Language | Monolingual Sentences | Language Pair | Parallel Sentences |
---|---|---|---|
English | 4.3 B | ||
Spanish | 2.1 B | English - Spanish | 409 M |
French | 1.9 B | English - French | 329 M |
German | 1.3 B | English - German | 247 M |
Using examples from above, here are some lower resource languages:
Language | Monolingual Sentences | Language Pair | Parallel Sentences |
---|---|---|---|
Galician | 172M | English - Galician | 13M |
Icelandic | 19M | English - Icelandic | 9M |
Georgian | 15M | English - Georgian | 11M |
You have data, now what?
Just getting the datasets and understanding how they were generated is a first step. After that it’s important to combine, deduplicate, and clean the data. Some datasets come in cleaner than others, and data can also be duplicated. For instance, using a cleaner that uses something sentence similarity based on embeddings wouldn’t make sense to apply to a dataset like NLLB where a similar strategy was already used. But it may make sense to use it for a dataset like OpenSubtitles where the matching strategy that was used to generate the dataset was different.

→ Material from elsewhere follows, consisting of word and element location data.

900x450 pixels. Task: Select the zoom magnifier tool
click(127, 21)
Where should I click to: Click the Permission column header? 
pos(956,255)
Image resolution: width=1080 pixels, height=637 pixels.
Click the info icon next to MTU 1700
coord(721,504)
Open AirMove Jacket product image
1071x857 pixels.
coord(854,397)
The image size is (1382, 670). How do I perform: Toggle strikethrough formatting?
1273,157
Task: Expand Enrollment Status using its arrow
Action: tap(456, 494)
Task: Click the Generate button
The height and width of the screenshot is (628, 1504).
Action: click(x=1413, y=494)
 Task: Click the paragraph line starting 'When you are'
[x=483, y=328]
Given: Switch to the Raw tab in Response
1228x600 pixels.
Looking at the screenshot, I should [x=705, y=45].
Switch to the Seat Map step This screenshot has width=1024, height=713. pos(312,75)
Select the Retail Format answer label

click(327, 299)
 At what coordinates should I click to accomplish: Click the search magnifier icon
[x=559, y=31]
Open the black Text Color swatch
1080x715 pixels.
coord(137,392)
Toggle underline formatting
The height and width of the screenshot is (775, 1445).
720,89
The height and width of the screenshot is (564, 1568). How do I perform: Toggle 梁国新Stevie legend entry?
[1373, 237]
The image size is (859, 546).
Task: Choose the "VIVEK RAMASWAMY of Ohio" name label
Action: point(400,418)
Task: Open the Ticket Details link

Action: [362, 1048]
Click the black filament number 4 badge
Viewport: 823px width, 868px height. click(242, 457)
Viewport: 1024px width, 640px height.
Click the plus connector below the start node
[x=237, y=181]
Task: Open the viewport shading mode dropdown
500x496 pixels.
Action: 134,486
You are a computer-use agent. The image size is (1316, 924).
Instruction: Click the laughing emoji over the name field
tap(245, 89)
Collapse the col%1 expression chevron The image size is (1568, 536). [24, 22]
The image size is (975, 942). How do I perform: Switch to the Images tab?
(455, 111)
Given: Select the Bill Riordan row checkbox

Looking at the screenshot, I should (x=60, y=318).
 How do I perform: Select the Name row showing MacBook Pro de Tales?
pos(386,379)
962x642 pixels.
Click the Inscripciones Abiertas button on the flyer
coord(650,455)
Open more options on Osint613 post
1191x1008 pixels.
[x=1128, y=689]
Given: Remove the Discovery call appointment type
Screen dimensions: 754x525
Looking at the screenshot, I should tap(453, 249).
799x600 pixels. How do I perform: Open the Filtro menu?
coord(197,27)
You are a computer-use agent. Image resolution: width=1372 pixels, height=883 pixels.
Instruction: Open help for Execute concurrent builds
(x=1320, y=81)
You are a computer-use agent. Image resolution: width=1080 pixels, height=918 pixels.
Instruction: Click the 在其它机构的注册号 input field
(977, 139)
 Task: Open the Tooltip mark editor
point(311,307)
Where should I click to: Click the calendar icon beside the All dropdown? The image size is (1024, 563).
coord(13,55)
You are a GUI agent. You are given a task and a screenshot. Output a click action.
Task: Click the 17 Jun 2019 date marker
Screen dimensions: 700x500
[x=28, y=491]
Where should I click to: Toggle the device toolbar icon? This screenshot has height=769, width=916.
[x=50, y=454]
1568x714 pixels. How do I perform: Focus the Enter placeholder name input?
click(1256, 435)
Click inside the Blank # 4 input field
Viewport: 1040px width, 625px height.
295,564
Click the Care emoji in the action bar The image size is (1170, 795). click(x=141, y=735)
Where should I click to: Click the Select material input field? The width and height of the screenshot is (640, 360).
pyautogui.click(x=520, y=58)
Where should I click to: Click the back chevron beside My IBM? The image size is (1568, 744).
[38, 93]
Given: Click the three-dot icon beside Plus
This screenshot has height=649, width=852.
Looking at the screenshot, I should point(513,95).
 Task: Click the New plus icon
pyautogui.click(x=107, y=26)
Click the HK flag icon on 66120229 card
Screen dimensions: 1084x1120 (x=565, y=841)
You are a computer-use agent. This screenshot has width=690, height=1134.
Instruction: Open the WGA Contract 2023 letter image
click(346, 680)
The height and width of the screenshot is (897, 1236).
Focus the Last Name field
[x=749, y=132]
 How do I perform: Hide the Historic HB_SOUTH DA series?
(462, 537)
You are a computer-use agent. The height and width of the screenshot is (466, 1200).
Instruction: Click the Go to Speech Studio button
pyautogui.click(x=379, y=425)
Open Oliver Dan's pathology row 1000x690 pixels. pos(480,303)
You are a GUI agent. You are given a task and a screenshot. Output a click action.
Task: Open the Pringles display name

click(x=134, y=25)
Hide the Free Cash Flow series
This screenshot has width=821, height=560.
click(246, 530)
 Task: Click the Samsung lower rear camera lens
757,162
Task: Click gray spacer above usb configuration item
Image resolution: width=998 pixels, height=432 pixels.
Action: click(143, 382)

Other topics that can be explored from here are data cleaning, filtering, and augmentation. There are many challenges in data preparation. Datasets can be poorly aligned, contain strange charactrs, or do things like translate currencies.
It is also useful to see how parallel data and monolingual data can be used in combination for training using backtranslations. Getting the data is just the first step, but it’s one of the important ones to training language models.